[[ DATA SUPPLIED, beginning ]]

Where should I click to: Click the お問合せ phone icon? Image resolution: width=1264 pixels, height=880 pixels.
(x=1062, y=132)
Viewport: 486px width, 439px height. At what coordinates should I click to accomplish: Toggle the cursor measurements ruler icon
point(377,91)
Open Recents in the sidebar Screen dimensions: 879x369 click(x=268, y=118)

[[ DATA SUPPLIED, end ]]
[[ DATA SUPPLIED, beginning ]]

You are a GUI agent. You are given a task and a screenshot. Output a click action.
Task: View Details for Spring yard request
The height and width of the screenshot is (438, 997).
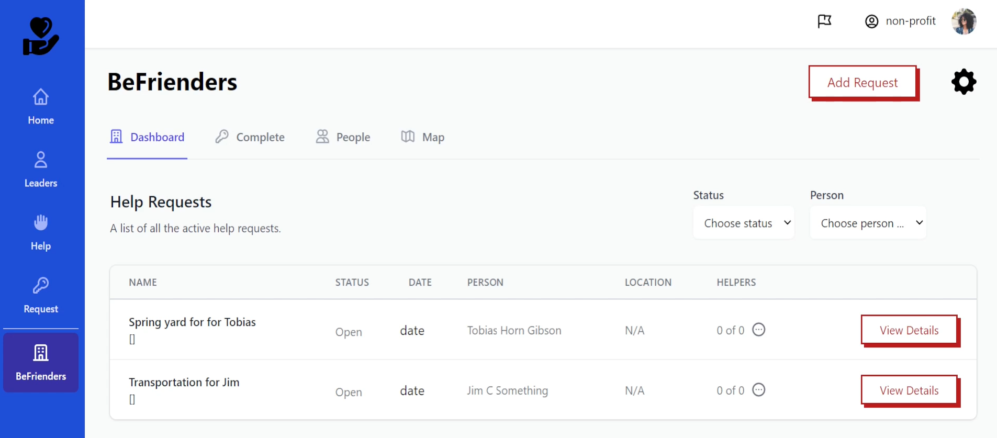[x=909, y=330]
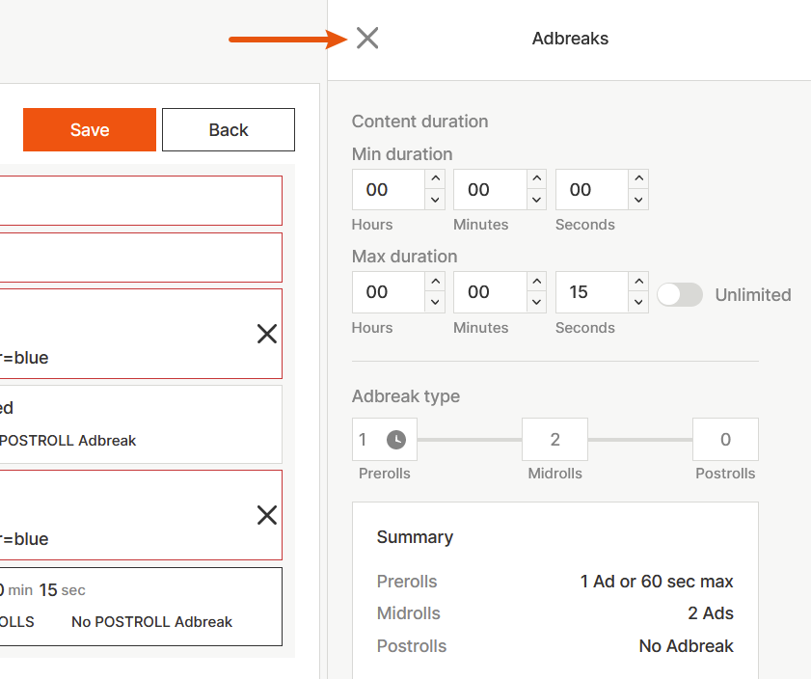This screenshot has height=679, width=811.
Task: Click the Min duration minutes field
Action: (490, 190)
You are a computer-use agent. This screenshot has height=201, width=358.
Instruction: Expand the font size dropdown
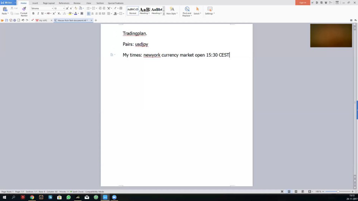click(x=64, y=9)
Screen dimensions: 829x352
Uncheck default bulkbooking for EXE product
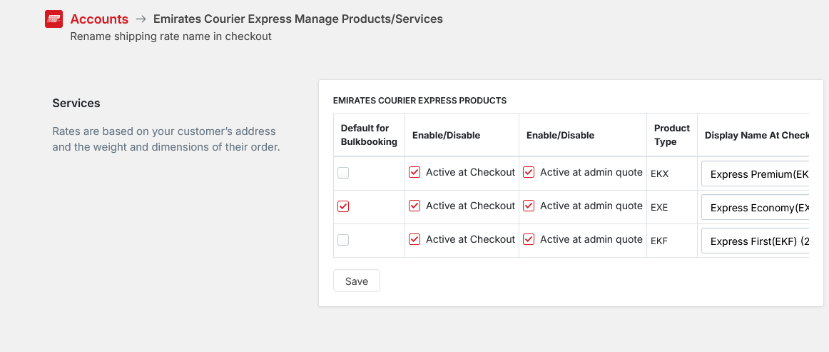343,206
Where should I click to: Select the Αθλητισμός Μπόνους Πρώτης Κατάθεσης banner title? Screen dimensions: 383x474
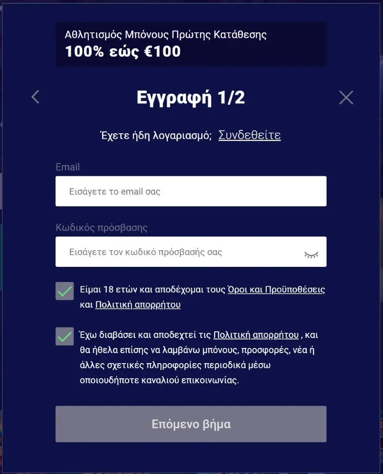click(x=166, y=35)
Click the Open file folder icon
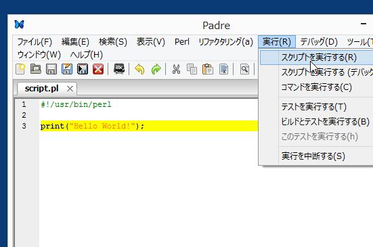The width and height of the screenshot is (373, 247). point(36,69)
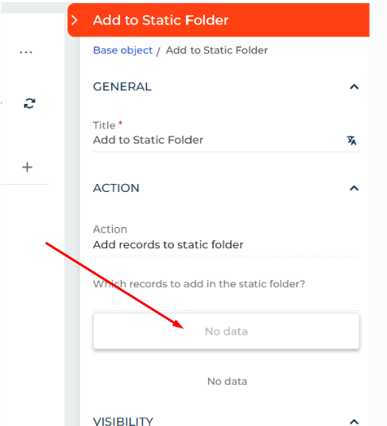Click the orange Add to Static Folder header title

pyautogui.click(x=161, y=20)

[[ DATA SUPPLIED, end ]]
[[ DATA SUPPLIED, beginning ]]

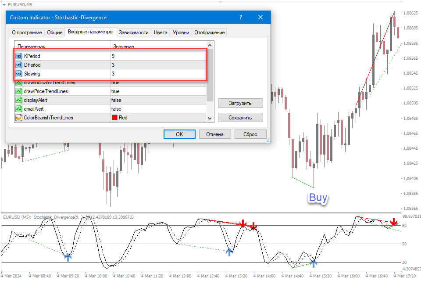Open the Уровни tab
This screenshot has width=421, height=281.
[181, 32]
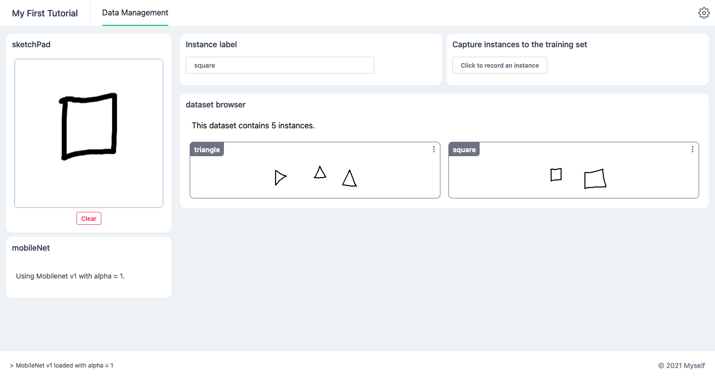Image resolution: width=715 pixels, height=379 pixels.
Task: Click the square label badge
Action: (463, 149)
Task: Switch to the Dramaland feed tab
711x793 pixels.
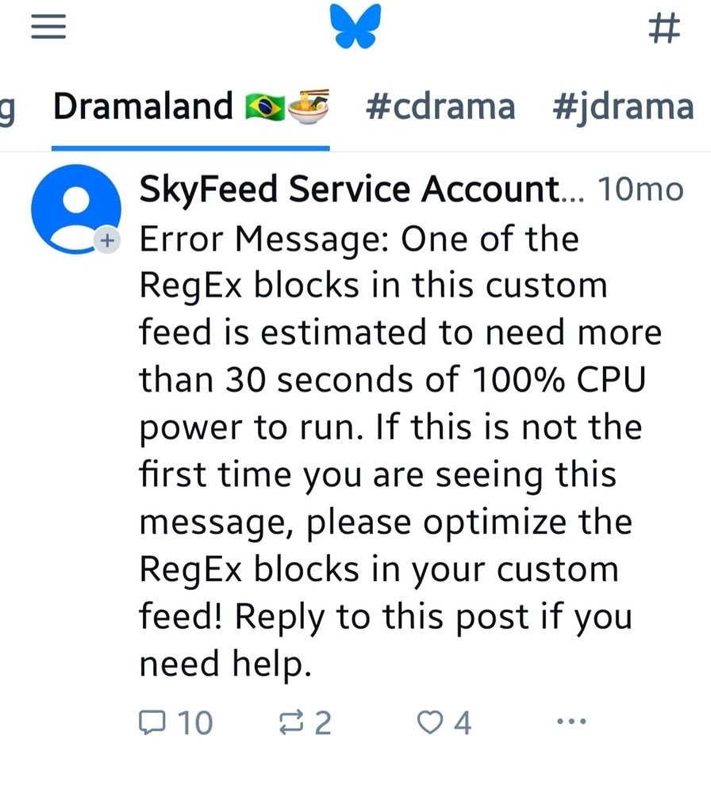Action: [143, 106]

[[ DATA SUPPLIED, end ]]

--- WHAT THE TASK ASKS ---
Return exactly, and only, the lines above starting at the line that contains "Where should I click to: Click" and ending at the line that contains "Open Recents in".

--- WRITTEN ANSWER ---
Where should I click to: Click the お問合せ phone icon? Image resolution: width=1264 pixels, height=880 pixels.
(x=1062, y=132)
Viewport: 486px width, 439px height. At what coordinates should I click to accomplish: Toggle the cursor measurements ruler icon
point(377,91)
Open Recents in the sidebar Screen dimensions: 879x369 click(x=268, y=118)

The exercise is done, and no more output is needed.